From the entries below, copy out every line with "profile" in it.

START DATA

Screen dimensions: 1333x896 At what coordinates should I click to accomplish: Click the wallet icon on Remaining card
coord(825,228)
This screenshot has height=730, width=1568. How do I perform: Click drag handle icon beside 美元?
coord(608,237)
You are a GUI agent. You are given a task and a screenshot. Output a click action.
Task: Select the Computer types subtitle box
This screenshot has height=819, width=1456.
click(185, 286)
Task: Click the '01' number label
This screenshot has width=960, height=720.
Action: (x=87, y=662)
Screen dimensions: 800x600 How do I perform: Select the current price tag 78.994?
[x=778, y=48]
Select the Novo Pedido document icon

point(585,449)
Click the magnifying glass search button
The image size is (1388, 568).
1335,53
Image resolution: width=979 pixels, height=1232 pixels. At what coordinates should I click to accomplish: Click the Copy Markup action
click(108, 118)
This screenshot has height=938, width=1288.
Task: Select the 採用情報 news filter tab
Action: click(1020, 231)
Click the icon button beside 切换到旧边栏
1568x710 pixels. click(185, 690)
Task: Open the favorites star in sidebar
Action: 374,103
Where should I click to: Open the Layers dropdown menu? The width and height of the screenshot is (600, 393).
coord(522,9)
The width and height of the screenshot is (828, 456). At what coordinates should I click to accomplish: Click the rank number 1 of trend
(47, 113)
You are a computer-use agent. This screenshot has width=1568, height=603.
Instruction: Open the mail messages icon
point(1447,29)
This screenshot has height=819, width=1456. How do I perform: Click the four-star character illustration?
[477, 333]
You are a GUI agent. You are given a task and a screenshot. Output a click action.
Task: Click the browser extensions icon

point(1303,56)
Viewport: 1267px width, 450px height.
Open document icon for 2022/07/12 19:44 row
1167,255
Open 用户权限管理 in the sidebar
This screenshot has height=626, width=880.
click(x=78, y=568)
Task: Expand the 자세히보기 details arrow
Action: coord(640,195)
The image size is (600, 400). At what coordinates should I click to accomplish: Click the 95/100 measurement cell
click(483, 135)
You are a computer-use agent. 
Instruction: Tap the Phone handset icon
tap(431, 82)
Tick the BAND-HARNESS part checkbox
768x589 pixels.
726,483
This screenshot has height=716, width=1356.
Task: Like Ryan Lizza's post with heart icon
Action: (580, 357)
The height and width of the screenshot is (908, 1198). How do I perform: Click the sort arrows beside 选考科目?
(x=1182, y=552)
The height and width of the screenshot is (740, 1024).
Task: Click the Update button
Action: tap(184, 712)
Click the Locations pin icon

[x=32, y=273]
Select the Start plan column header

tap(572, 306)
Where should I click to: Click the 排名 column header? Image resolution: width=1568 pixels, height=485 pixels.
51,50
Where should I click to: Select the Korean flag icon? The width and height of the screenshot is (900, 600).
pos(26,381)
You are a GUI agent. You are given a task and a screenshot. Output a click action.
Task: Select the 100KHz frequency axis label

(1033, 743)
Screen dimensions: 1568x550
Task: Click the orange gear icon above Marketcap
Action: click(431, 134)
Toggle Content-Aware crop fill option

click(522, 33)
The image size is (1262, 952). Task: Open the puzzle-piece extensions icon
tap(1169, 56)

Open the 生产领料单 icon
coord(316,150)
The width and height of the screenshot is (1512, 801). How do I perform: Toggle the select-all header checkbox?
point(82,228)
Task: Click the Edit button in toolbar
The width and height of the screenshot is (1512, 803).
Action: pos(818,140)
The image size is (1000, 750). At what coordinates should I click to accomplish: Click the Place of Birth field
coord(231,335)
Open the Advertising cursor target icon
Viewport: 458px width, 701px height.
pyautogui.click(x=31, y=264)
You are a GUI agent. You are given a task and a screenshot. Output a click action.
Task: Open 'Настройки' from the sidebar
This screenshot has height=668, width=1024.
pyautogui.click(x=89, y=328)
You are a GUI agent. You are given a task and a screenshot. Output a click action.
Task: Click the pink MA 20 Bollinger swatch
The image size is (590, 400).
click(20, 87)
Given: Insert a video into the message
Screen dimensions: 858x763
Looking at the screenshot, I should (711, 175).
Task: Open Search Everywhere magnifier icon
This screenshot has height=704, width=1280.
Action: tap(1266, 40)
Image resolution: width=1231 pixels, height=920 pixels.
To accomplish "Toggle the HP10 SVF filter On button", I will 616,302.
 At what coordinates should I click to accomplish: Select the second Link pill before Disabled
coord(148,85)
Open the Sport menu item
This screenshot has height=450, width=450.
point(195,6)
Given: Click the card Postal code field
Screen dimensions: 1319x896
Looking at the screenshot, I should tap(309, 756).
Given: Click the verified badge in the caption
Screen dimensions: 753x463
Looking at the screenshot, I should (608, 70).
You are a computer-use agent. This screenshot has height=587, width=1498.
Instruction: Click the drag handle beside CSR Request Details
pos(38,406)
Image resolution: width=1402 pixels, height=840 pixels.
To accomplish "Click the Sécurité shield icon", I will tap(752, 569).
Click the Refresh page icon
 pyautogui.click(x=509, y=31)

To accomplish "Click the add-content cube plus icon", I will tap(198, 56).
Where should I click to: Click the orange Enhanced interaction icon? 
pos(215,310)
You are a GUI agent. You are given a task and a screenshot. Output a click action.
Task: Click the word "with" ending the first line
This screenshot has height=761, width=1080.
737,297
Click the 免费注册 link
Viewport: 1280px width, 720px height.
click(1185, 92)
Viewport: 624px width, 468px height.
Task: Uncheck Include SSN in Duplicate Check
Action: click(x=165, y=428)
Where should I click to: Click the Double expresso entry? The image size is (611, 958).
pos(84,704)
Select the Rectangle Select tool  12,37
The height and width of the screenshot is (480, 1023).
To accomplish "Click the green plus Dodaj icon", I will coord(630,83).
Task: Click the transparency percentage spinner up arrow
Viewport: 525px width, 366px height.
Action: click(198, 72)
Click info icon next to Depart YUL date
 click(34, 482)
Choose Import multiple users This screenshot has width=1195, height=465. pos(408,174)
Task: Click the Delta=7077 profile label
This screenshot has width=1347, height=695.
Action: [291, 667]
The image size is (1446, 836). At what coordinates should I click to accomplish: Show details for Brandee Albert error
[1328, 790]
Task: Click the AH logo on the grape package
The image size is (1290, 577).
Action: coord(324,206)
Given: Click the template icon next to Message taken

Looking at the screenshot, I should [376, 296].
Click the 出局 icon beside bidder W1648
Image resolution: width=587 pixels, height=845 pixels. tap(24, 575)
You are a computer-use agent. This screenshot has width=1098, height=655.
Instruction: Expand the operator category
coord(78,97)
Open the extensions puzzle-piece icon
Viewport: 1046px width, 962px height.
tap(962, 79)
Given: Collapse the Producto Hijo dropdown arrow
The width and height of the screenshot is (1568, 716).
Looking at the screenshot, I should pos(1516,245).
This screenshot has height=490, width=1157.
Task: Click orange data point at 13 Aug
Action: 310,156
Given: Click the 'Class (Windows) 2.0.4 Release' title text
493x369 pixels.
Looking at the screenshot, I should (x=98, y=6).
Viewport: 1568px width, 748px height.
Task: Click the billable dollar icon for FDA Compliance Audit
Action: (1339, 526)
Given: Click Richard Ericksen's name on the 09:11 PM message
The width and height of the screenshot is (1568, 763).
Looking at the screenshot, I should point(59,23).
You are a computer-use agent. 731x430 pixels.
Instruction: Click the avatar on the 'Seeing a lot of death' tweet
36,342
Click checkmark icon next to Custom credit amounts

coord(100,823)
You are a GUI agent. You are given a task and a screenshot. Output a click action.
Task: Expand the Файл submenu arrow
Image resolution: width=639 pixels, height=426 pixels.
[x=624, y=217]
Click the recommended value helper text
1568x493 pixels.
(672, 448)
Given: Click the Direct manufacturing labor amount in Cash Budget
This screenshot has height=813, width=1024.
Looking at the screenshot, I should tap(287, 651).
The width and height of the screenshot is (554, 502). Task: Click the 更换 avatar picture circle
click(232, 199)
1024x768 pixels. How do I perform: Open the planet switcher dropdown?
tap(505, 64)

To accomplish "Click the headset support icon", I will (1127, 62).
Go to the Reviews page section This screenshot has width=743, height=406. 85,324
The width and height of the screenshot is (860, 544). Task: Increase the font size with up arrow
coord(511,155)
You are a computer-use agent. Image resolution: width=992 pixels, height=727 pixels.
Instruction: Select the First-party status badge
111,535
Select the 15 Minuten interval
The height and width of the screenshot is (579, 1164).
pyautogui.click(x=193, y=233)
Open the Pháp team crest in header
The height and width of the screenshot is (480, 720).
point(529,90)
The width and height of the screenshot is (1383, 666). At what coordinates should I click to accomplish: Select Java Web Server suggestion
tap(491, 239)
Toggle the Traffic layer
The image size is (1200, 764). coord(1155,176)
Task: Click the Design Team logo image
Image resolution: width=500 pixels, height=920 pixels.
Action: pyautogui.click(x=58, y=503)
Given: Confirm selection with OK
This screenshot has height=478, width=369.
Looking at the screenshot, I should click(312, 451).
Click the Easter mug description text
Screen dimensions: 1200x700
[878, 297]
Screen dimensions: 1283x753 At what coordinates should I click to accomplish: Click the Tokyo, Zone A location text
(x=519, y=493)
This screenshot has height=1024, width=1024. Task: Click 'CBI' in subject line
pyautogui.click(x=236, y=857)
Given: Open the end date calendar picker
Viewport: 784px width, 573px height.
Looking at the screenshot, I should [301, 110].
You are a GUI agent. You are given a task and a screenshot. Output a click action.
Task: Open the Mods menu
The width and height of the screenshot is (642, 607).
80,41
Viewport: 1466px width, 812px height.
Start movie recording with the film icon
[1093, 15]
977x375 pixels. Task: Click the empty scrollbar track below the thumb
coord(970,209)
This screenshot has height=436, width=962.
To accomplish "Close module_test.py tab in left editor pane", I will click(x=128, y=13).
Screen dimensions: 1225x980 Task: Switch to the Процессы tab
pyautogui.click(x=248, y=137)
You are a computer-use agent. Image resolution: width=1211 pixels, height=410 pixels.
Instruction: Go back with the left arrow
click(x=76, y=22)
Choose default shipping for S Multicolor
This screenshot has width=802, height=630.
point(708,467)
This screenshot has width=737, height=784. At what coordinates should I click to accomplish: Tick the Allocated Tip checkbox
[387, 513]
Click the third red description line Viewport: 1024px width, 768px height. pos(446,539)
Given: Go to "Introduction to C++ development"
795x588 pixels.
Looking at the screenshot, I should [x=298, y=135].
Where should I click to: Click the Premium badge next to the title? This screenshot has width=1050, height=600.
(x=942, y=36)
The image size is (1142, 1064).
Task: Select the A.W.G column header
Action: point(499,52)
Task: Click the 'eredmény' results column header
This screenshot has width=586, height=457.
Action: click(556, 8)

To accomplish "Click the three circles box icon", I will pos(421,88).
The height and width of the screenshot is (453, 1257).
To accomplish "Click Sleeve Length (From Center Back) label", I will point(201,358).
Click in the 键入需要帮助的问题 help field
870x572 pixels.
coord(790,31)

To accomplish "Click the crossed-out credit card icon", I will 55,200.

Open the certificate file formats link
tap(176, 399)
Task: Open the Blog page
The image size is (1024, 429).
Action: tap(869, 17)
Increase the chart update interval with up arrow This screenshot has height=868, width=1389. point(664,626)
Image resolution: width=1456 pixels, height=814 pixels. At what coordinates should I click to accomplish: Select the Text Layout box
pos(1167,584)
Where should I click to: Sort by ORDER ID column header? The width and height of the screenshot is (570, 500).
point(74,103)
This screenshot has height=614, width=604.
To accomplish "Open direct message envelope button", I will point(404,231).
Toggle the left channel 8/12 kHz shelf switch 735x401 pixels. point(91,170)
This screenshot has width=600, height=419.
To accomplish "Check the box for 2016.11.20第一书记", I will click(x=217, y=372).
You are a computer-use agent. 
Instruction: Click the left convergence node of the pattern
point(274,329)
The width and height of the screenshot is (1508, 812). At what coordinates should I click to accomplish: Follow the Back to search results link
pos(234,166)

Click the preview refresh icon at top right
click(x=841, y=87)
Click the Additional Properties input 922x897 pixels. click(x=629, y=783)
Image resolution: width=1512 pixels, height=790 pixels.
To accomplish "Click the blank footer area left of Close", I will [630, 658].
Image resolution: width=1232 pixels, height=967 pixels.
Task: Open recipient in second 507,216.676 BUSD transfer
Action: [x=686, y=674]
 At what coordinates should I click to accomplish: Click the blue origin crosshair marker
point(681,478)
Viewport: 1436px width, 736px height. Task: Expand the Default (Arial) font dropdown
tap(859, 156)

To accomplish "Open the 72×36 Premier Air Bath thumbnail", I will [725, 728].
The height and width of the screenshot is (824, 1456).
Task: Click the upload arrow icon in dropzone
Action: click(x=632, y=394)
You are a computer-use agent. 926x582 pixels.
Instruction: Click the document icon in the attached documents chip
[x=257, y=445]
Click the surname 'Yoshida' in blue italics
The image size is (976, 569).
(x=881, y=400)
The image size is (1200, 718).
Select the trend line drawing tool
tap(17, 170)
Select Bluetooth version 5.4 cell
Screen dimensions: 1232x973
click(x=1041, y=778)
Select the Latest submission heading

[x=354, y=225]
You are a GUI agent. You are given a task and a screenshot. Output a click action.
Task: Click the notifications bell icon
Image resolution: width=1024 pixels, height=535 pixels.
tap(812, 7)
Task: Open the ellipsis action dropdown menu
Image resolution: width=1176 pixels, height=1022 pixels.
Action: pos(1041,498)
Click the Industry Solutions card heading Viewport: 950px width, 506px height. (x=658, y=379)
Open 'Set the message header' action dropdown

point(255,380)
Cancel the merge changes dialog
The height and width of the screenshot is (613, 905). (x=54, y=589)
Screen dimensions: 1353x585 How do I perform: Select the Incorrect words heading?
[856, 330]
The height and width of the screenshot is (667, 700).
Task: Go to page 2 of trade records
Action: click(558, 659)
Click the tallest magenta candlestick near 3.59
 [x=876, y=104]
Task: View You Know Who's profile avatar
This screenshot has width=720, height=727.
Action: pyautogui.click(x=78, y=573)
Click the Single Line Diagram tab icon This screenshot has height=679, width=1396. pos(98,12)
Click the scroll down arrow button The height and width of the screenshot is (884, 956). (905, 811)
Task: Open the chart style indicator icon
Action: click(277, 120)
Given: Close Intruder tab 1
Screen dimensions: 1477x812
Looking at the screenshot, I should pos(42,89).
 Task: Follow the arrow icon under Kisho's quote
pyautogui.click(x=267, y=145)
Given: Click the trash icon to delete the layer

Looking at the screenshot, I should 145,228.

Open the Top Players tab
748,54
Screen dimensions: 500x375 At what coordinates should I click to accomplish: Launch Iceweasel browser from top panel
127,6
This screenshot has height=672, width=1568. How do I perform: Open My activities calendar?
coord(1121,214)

END DATA

§ **WRITTEN SOLUTION**
Task: Click the Delta=7077 profile label
Task: View You Know Who's profile avatar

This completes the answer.